> _Data_:
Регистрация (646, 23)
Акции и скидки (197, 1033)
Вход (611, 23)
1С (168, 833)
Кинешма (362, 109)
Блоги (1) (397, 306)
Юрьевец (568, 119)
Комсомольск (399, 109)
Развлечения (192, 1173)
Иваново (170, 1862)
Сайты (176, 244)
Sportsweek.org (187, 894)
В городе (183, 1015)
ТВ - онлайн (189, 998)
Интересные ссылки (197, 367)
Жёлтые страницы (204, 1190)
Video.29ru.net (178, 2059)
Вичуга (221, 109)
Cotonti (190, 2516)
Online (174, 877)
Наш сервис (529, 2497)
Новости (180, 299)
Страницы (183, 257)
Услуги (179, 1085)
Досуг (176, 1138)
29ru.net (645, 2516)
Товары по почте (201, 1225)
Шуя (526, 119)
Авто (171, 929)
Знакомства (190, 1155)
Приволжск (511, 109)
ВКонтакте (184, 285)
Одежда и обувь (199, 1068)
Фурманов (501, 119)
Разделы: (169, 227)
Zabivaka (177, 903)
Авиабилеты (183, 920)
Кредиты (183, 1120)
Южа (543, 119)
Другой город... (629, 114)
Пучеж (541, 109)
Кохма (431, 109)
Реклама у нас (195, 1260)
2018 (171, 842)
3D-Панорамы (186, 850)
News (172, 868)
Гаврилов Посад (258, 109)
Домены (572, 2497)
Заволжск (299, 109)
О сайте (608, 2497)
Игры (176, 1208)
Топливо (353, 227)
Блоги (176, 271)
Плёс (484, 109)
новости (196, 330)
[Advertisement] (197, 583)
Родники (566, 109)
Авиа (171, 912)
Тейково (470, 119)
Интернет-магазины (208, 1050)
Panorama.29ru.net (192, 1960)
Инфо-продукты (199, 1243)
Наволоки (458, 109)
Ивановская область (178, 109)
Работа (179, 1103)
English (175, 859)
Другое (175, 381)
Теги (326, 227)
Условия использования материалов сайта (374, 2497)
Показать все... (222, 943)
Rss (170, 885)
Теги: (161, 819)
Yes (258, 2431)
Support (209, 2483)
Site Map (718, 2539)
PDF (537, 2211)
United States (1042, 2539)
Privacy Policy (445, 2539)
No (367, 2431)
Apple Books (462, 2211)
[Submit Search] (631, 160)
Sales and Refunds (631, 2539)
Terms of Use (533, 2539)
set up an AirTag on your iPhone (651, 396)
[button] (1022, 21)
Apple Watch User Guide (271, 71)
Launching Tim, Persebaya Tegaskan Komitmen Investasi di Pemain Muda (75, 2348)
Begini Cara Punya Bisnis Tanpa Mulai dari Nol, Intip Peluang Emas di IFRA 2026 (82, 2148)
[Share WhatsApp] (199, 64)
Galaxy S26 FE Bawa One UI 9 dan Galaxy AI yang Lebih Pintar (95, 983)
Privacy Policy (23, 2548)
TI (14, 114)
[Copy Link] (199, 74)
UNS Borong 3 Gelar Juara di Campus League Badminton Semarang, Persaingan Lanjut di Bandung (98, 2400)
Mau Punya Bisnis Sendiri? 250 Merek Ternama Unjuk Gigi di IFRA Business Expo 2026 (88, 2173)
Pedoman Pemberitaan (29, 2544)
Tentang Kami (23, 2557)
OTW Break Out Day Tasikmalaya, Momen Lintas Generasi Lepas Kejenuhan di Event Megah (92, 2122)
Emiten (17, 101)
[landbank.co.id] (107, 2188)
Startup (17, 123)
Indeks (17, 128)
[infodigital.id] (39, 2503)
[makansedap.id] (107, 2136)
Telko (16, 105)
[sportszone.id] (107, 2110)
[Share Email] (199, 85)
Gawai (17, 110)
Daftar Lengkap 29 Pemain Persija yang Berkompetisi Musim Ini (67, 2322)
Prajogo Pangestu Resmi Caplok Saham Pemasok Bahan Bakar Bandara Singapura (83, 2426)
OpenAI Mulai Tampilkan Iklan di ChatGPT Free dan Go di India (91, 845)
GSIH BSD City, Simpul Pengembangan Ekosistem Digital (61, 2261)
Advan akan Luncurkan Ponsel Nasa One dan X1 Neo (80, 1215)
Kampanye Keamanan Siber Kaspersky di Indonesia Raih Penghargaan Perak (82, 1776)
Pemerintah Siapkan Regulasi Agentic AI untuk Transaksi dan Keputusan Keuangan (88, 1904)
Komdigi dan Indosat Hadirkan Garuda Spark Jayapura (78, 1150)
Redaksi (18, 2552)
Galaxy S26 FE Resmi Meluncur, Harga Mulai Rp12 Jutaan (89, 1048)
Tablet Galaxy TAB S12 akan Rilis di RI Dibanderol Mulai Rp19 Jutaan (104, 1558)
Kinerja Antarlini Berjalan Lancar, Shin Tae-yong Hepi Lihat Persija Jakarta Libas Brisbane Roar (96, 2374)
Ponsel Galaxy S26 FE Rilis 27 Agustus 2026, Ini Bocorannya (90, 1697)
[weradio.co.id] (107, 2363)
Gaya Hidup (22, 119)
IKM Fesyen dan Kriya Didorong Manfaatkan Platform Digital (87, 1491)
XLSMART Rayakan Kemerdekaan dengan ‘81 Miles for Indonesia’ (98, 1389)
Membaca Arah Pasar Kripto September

> _Instructions for the task_:
Taking the entries above, restate exactly those lines that fall between the line with "Вход (611, 23)" and the line with "Заволжск (299, 109)", keeping both of those lines too.

> _Result of the task_:
Вход (611, 23)
1С (168, 833)
Кинешма (362, 109)
Блоги (1) (397, 306)
Юрьевец (568, 119)
Комсомольск (399, 109)
Развлечения (192, 1173)
Иваново (170, 1862)
Сайты (176, 244)
Sportsweek.org (187, 894)
В городе (183, 1015)
ТВ - онлайн (189, 998)
Интересные ссылки (197, 367)
Жёлтые страницы (204, 1190)
Video.29ru.net (178, 2059)
Вичуга (221, 109)
Cotonti (190, 2516)
Online (174, 877)
Наш сервис (529, 2497)
Новости (180, 299)
Страницы (183, 257)
Услуги (179, 1085)
Досуг (176, 1138)
29ru.net (645, 2516)
Товары по почте (201, 1225)
Шуя (526, 119)
Авто (171, 929)
Знакомства (190, 1155)
Приволжск (511, 109)
ВКонтакте (184, 285)
Одежда и обувь (199, 1068)
Фурманов (501, 119)
Разделы: (169, 227)
Zabivaka (177, 903)
Авиабилеты (183, 920)
Кредиты (183, 1120)
Южа (543, 119)
Другой город... (629, 114)
Пучеж (541, 109)
Кохма (431, 109)
Реклама у нас (195, 1260)
2018 (171, 842)
3D-Панорамы (186, 850)
News (172, 868)
Гаврилов Посад (258, 109)
Домены (572, 2497)
Заволжск (299, 109)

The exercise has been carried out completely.